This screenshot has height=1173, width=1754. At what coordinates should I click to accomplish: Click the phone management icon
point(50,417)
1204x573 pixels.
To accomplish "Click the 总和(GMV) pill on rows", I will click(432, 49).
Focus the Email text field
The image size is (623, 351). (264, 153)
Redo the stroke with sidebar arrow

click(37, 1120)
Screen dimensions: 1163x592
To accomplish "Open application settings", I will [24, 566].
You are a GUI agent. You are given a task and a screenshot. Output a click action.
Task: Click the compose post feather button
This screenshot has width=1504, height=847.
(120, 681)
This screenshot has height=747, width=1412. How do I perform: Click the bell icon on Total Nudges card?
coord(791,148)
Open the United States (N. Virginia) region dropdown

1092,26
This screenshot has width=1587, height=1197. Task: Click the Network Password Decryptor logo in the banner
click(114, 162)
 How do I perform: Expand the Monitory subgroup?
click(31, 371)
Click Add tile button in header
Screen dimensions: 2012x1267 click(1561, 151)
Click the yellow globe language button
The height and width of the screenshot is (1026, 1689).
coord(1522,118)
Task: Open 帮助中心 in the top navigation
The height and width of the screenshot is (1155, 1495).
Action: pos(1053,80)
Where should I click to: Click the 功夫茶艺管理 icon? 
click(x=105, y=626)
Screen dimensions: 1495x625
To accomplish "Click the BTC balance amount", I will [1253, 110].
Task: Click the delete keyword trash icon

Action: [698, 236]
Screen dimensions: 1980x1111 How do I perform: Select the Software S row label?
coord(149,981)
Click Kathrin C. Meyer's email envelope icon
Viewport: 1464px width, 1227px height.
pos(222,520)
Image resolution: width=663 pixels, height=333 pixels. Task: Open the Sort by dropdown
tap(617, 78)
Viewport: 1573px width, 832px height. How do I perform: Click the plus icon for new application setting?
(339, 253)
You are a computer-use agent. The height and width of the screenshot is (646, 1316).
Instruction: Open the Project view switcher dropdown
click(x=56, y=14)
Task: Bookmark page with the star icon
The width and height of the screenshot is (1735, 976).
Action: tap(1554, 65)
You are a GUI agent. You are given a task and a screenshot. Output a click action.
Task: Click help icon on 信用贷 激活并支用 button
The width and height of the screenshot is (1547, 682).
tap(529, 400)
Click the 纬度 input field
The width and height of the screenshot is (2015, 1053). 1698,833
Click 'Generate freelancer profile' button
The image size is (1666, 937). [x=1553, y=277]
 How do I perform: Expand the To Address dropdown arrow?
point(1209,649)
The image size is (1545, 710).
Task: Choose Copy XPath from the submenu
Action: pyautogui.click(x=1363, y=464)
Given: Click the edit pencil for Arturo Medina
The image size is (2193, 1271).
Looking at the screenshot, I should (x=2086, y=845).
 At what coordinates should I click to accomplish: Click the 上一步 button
=-=-=
What is expected
What lines in the listing above contain the word "will"? Show each one.

Written solution
To accomplish "Click the 总和(GMV) pill on rows", I will click(432, 49).
To accomplish "Open application settings", I will [24, 566].
To accomplish "Click the BTC balance amount", I will [1253, 110].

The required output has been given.